Alors que la France s’apprête à céder une infrastructure stratégique à une entreprise américaine, une question revient avec force. Où est passée la vision française et francophone de l’intelligence artificielle ? Celle qui portait un autre modèle, plus éthique, plus humain. Cette vision a pourtant existé. Elle a eu un visage, un nom, une voix. Rose Dieng-Kuntz. Elle l’a incarnée bien avant que l’IA ne devienne un produit grand public.
Une scientifique de haut niveau qui défendait l’IA comme bien commun
Rose Dieng-Kuntz n’était pas une chercheuse comme les autres. Née à Dakar en 1956, première femme africaine admise à Polytechnique, elle choisit la voie de l’informatique et de la recherche publique. Elle travaille à l’INRIA, où elle devient l’une des pionnières mondiales du web sémantique. À ses yeux, l’intelligence ne se résume pas à un algorithme. Elle reflète la capacité des humains à organiser, comprendre et transmettre des savoirs.
Elle imagine une IA plurilingue, ouverte, respectueuse de la diversité des cultures. Elle milite pour que les connaissances circulent librement, sans barrière technique ni économique. Elle défend une technologie au service de la coopération. Ses travaux anticipent de nombreux débats actuels sur la transparence des modèles, la souveraineté des données et la régulation du numérique.
Cette approche tranche avec celle portée par les géants technologiques américains. Là où Rose voit le savoir comme un bien commun, d’autres y voient une marchandise. Là où elle construit un réseau de sens, d’autres exploitent des réseaux de serveurs. Sa vision reste minoritaire. Sa mémoire s’efface. Pourtant, son parcours donne des clés pour comprendre les tensions qui secouent aujourd’hui le monde de l’IA.

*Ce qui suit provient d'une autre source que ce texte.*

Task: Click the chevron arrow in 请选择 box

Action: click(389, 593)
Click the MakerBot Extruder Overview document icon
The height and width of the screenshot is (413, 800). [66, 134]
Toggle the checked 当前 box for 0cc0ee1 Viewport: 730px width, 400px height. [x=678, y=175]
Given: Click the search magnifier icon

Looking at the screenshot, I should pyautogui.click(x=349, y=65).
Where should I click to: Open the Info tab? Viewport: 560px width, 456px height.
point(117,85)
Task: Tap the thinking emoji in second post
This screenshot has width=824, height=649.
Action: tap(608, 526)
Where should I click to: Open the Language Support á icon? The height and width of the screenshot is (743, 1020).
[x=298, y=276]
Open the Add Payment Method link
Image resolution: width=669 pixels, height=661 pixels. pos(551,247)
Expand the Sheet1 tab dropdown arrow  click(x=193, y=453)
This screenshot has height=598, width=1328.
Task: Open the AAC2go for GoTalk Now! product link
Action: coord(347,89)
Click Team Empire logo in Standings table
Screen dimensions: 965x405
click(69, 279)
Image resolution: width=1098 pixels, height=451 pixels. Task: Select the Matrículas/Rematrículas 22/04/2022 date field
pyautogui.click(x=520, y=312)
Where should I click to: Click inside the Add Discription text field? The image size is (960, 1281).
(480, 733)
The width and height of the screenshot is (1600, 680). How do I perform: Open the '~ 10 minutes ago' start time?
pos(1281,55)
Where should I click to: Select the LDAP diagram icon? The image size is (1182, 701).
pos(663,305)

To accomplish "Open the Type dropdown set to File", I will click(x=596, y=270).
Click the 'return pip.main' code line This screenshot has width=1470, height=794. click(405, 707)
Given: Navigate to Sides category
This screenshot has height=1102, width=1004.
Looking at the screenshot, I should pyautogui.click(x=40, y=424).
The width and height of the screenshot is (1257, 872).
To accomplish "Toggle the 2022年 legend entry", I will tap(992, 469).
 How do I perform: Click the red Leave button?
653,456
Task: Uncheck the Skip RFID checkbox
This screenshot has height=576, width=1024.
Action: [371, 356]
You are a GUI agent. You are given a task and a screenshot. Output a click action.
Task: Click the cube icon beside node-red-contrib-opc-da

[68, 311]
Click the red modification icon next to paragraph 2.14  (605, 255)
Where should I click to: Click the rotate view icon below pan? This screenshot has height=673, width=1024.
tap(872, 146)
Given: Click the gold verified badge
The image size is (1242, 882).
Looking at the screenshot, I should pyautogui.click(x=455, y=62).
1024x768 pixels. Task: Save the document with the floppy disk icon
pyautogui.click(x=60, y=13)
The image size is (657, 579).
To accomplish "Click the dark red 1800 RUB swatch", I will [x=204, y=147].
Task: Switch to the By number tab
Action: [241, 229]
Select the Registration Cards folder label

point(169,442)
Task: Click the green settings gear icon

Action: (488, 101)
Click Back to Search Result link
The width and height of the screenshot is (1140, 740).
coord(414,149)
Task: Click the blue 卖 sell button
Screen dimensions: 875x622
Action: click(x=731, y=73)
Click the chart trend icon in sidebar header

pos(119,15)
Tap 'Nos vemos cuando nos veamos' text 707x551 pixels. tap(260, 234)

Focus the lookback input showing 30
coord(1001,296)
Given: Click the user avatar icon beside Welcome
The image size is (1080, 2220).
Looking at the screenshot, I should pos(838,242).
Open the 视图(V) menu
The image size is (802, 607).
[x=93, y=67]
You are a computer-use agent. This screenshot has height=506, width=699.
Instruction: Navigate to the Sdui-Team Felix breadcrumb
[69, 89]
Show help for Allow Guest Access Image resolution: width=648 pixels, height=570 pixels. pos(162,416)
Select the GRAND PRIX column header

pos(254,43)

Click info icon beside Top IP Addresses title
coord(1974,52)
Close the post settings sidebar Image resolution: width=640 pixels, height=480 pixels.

La vente d’Exaïon à Mara Holdings révèle une rupture avec cette vision
En 2025, EDF conclut un accord pour vendre la majorité d’Exaïon, sa filiale dédiée au calcul intensif, à l’entreprise américaine Mara Holdings. Mara se spécialise dans le minage de Bitcoin. Cette opération accorde à une entreprise étrangère un accès privilégié à une infrastructure stratégique. Elle inclut une clause empêchant EDF de concurrencer Mara pendant deux ans.
Cette vente dépasse le simple cadre économique. Elle marque un choix politique. Elle oriente le calcul intensif vers la cryptomonnaie au lieu de le mettre au service de la recherche, de l’innovation ou de l’intérêt général. Elle confie un levier essentiel de la transformation numérique à une logique de rentabilité court terme.
Rose Dieng-Kuntz avait ouvert une autre voie. Son parcours offrait une base solide pour penser une IA souveraine, inclusive et durable. Elle montrait qu’il était possible de concilier performance technologique et exigence éthique. Renoncer à son héritage, c’est accepter que d’autres décident de l’usage de nos ressources, de nos données, de nos réseaux.
Aujourd’hui, alors que les choix industriels et géopolitiques se font de plus en plus pressants, redonner sa place à Rose Dieng-Kuntz ne relève pas de l’hommage. C’est une nécessité. Elle incarne une intelligence qui relie plutôt qu’une intelligence qui isole. Elle rappelle que la puissance ne vaut rien sans la mémoire de celles et ceux qui ont voulu en faire un bien commun.